Guadalupe Marín Preciado (Ciudad Guzmán, Jalisco, 16 de octubre de 1895), conocida también como Lupe Marín, fue novelista, modelo y una de las personalidades más singulares del ambiente cultural mexicano del siglo XX. Dueña de una personalidad intensa e independiente, ocupó un lugar destacado dentro de los círculos artísticos e intelectuales de la posrevolución mexicana, aunque durante muchos años su figura quedó eclipsada por su relación con algunos de los creadores más célebres de su tiempo. Hoy es reconocida no solo por su presencia en la historia cultural de México, sino también por una obra literaria breve y profundamente original.
Nació en Jalisco en el seno de una familia numerosa. Durante su infancia se trasladó con sus padres a Guadalajara, donde transcurrieron sus primeros años. Su carácter rebelde y poco dispuesto a aceptar las convenciones sociales marcó tempranamente su personalidad. Aunque no completó una formación académica formal, desarrolló una notable curiosidad intelectual que la acompañó durante toda su vida.
En la década de 1920 Marín se integró al dinámico mundo artístico mexicano. Su belleza, temperamento y fuerte presencia personal llamaron la atención de numerosos creadores. Fue modelo de Diego Rivera, quien la retrató en varias de sus obras más emblemáticas, y también posó para artistas como Frida Kahlo, Juan Soriano y el fotógrafo Edward Weston. Su imagen quedó asociada a una nueva representación de la mujer mexicana, poderosa, libre y alejada de los estereotipos tradicionales.

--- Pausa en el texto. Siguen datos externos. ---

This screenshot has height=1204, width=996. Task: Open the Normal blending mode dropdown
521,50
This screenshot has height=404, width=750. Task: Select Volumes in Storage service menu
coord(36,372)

En 1922 contrajo matrimonio con Diego Rivera. La relación estuvo marcada por la intensidad emocional y por las tensiones derivadas de la vida artística de ambos. Más tarde se vinculó al poeta y ensayista Jorge Cuesta, con quien también contrajo matrimonio. Estas experiencias personales, lejos de quedar limitadas al ámbito privado, alimentaron buena parte de su mirada crítica sobre las relaciones humanas, la posición de la mujer y el funcionamiento de los círculos intelectuales de la época.
Su faceta como escritora comenzó a consolidarse a finales de la década de 1930. En 1938 publicó La única, una novela de fuerte impronta autobiográfica que provocó un profundo impacto en el ambiente cultural mexicano. Con una voz directa, desafiante y poco complaciente, retrató personajes y situaciones inspirados en el medio intelectual de su tiempo. La obra fue recibida con polémica, sufrió un largo período de invisibilización y permaneció durante décadas alejada de los lectores. Sin embargo, con el paso del tiempo fue reconocida como un testimonio excepcional de la vida cultural mexicana y como una de las expresiones más audaces de la escritura femenina de su generación.
Tres años después apareció Un día patrio, novela que continuó explorando la realidad social y política de México desde una perspectiva personal y crítica. Aunque sus libros no obtuvieron una recepción favorable en el momento de su publicación, con los años comenzaron a ser valorados por nuevas generaciones de lectores e investigadores interesados en recuperar voces femeninas relegadas por la historiografía literaria tradicional.
Además de escribir, Guadalupe Marín trabajó como profesora de corte y confección, diseñadora de ropa y conductora de un programa de televisión en el que abordaba temas tan diversos como literatura, cine, moda, decoración, política y gastronomía. Esta diversidad de intereses refleja una personalidad inquieta y multifacética que se resistió a quedar encasillada en un único ámbito de actividad.
En las últimas décadas, la recuperación crítica de su obra ha permitido reconocer la importancia de su contribución a la literatura mexicana. Su escritura se distingue por la franqueza, el humor incisivo y una mirada aguda sobre las relaciones de poder, las desigualdades de género y las contradicciones de la sociedad mexicana de la primera mitad del siglo XX. Lo que en su momento resultó incómodo o escandaloso es precisamente lo que hoy otorga singularidad y vigencia a sus novelas.
Guadalupe Marín falleció en Ciudad de México en 1983. Con el tiempo, su figura ha dejado de ser recordada únicamente como musa o modelo para ocupar el lugar que le corresponde como escritora. La reedición de sus obras y el creciente interés académico por su producción han contribuido a restituir una voz literaria que supo retratar, desde una perspectiva única, el complejo universo cultural mexicano de su época.